Originally, the offer was to be an investment, of mine, of around 1400 dollars, but they made an offer to me of around 600. I told them I wouldn't pay the fee, and I am in the works of negotiating with them, but now I'm having second thoughts. They shouldn't have asked for a fee in the first place, and even if I end up not having to pay it, it makes me wonder.
It should. A publisher that wants to charge you a fee of any kind--whether cash upfront or in the form of purchases you have to make--is either a vanity publisher or a self-publishing endeavor. Since A-Argus so strenuously denies being a self-publishing service, that leaves vanity publisher.
Vanity publishing
is never a good idea for writers.
I've seen a copy of A-Argus's contract. It levies a fee of less than $1,000 (don't want to say exactly how much in case it identifies the person who sent it to me), with reimbursement promised after the sale of 1,000 copies. Given this publisher's apparently minimal marketing and distribution capacity, I'd say the odds of achieving this level of sales is pretty slim--especially since, unusually, A-Argus prohibits the re-sale of author-purchased copies. Making author purchases less attractive is likely to put the 1,000 reimbursement threshold even farther out of reach.
The contract is an all-rights contract, even though there's no evidence that A-Argus has any mechanisms in place to sell, license, or exploit the subrights it wants to keep. It's also a life-of-copyright contract, with inadequate reversion provisions (there is no definition of when or how the work is to be taken out of print). Royalties are paid on "net price," without any definition of what "net price" actually means. The author must deliver the work "in final form," (which looks to me to mean "ready for print," which would suggest that the publisher does no editing), and the publisher has up to 3 years in which to publish (much too long--12 or 18 months is more standard).

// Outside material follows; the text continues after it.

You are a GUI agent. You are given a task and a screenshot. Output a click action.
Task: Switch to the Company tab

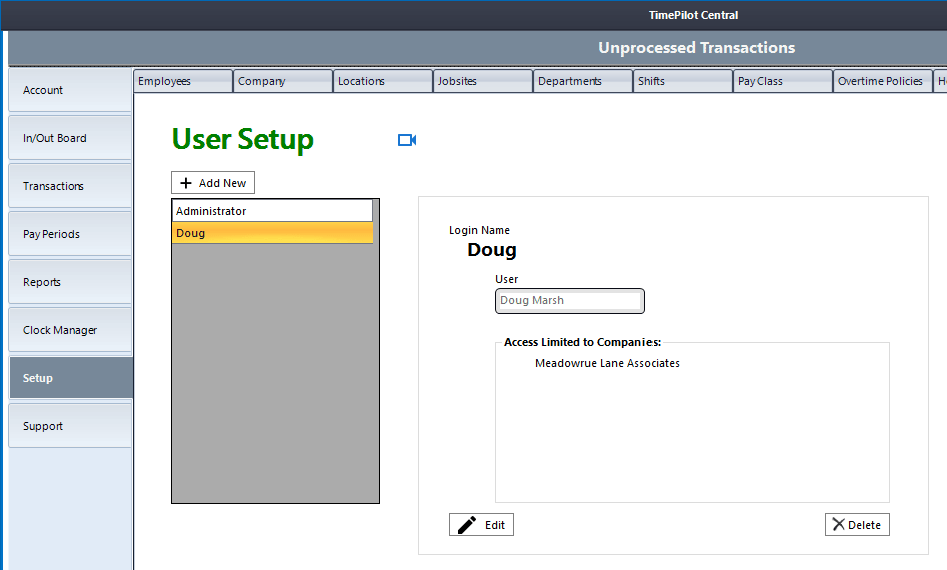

As to A-Argus's email to Waid--
They claim to mail out review copies. This is all very well, but not very useful if they can't command enough notice to actually get reviews. Check their website listings for their books, the authors' websites if they have them, and the listings for their books on Amazon. Can you find any reviews? If they aren't successful in getting their other books reviewed, it's not very likely they'll get yours reviewed either.
As far as I know there is no such thing as either a "Barnes & Noble search for the Next Great Author contest," or an "Amazon Booksellers contest for best seller." Barnes & Noble does have a Discover Great New Writers Award, so perhaps this is what they mean. And Amazon has a Breakthrough Novel Award, but it's for unpublished manuscripts, not published books, and you can enter it yourself.

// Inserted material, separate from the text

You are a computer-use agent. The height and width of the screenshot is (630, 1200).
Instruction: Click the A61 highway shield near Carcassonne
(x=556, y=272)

Ingram and Baker & Taylor are wholesalers, not distributors. Wholesalers provide warehousing and fulfillment services for publishers--i.e., they have the books in stock, or print them to order if the publisher is using digital technology, and ship them in response to orders. Distributors also stock and ship--plus, they have a sales staff to sell the books directly into stores. Without that direct sales component, it's unlikely that stores will even know your book exists, much less stock it on their shelves. While a lot of books are bought online, for volume sales you need a balance of online and offline availability, so shelf presence is extremely important.
One of the ways that stealth vanity publishers (as opposed to straightforward ones that simply quote you a fee) do to divert your attention from the fact that you're being asked to pay is to tell you that they're not a vanity publisher because vanity publishers "charge several thousand dollars." This is nonsense. A fee is a fee, whether it's $10,000 or $500.
In my opinion, you'd be better off with Lulu or a similar self-publishing service than with an amateurish vanity publisher that wants you to believe it's not a vanity publisher--you'll probably pay less, you'll definitely get a better contract, you'll likely receive more reliable service, and you'll experience about the same level of marketing and distribution. Plus, you won't get a lot of crap about how they aren't actually what your gut instinct tells you they are.